Wednesday, 16 December 2020
The traffic institute Vias has called for the introduction of a new generation of cameras that can tell if a motorist is using their phone while driving.
The cameras are currently being tested by police in Antwerp, but more general use would require an amendment to the law, Vias said.
Every year about 30 deaths and 2,500 injuries are caused in rod accidents caused by motorists using their mobile phones while driving, and without using any hands-free function. In addition, police write about 100,000 tickets for drivers not involved in an accident.
But tackling the problem involves catching motorists in the act, which happens more by chance than by design. The slim chance of ever being caught means the law has little effect.
For the last few week, Vias has been running a test on roads in Antwerp to detect phone use automatically. The system takes several photographs of a passing car – one through the windscreen and driver’s window and one of the number plate.
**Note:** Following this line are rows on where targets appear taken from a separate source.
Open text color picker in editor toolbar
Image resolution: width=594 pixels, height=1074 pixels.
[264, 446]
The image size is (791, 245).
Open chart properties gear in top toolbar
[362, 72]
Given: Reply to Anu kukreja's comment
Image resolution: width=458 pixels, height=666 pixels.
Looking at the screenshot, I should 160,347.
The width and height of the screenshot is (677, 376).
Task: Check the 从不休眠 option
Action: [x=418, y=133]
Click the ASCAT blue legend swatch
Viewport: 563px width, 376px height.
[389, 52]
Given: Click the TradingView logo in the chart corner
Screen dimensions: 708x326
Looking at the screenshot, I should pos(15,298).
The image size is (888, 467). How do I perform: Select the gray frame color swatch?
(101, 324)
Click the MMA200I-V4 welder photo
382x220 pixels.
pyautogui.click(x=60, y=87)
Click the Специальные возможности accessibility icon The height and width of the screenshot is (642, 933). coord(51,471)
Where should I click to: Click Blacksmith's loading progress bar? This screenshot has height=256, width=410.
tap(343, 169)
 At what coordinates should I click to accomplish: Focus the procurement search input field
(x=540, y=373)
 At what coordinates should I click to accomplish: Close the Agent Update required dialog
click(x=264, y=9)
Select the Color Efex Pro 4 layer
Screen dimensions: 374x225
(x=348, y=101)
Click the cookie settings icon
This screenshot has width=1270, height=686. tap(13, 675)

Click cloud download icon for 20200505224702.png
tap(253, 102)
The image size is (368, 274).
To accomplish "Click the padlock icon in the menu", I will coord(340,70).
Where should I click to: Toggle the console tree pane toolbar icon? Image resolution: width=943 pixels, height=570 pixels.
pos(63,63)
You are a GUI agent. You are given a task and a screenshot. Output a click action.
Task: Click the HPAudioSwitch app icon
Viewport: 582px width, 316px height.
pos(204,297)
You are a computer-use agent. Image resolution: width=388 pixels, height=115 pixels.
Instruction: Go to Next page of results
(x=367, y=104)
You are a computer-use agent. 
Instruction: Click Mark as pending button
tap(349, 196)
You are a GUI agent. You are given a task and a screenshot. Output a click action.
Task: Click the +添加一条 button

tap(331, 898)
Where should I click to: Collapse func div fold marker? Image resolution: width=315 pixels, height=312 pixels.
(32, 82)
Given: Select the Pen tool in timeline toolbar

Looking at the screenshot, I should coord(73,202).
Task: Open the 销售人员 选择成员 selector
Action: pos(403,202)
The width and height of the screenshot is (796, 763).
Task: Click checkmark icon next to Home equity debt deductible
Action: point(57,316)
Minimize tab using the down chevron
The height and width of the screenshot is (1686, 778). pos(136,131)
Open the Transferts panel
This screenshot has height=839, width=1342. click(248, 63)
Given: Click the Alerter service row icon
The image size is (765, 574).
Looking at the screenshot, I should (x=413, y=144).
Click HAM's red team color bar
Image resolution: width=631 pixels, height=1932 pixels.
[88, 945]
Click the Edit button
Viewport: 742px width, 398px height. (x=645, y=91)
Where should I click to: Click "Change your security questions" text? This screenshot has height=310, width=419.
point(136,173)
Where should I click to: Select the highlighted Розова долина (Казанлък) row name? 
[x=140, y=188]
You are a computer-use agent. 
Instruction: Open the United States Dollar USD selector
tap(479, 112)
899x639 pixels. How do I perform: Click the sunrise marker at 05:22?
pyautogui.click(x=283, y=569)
The system is equipped with AI which selects those photos where the driver appears to be holding a phone, discarding the others. Human officers then go over the photos selected by the computer to decide if there is evidence of an offence.
“During the test, the system turned out to be very accurate,” Vias said. “If minor legislative changes are made, the system could also be used in Belgium.”
The legislative amendment would be required because the law at present states that it is an offence to use a telephone in the hand while driving. But there are other devices that could be used other than a mobile phone – a tablet for example.
On the matter of privacy, the institute explains that only police have access to the information collected by the system.
“The system immediately erases all images of drivers who are not using their mobile phone. All faces of the passengers are also immediately made unrecognisable. The software ensures that the police only see the photos where the system suspects an infringement.”
The system is not yet connected to the Automatic Number Plate Recognition system (ANPR) which would make it possible to identify the vehicle of an offender immediately. That step would come if and when the system is introduced more widely.
“With this technology based on artificial intelligence, the police can better enforce dangerous behaviour in the future,” Vias said. “As a result, drivers will have to change their behaviour and many deaths and injuries can be avoided.”
At present a system for detecting GSM users is operating in only two countries: Australia and the Netherlands.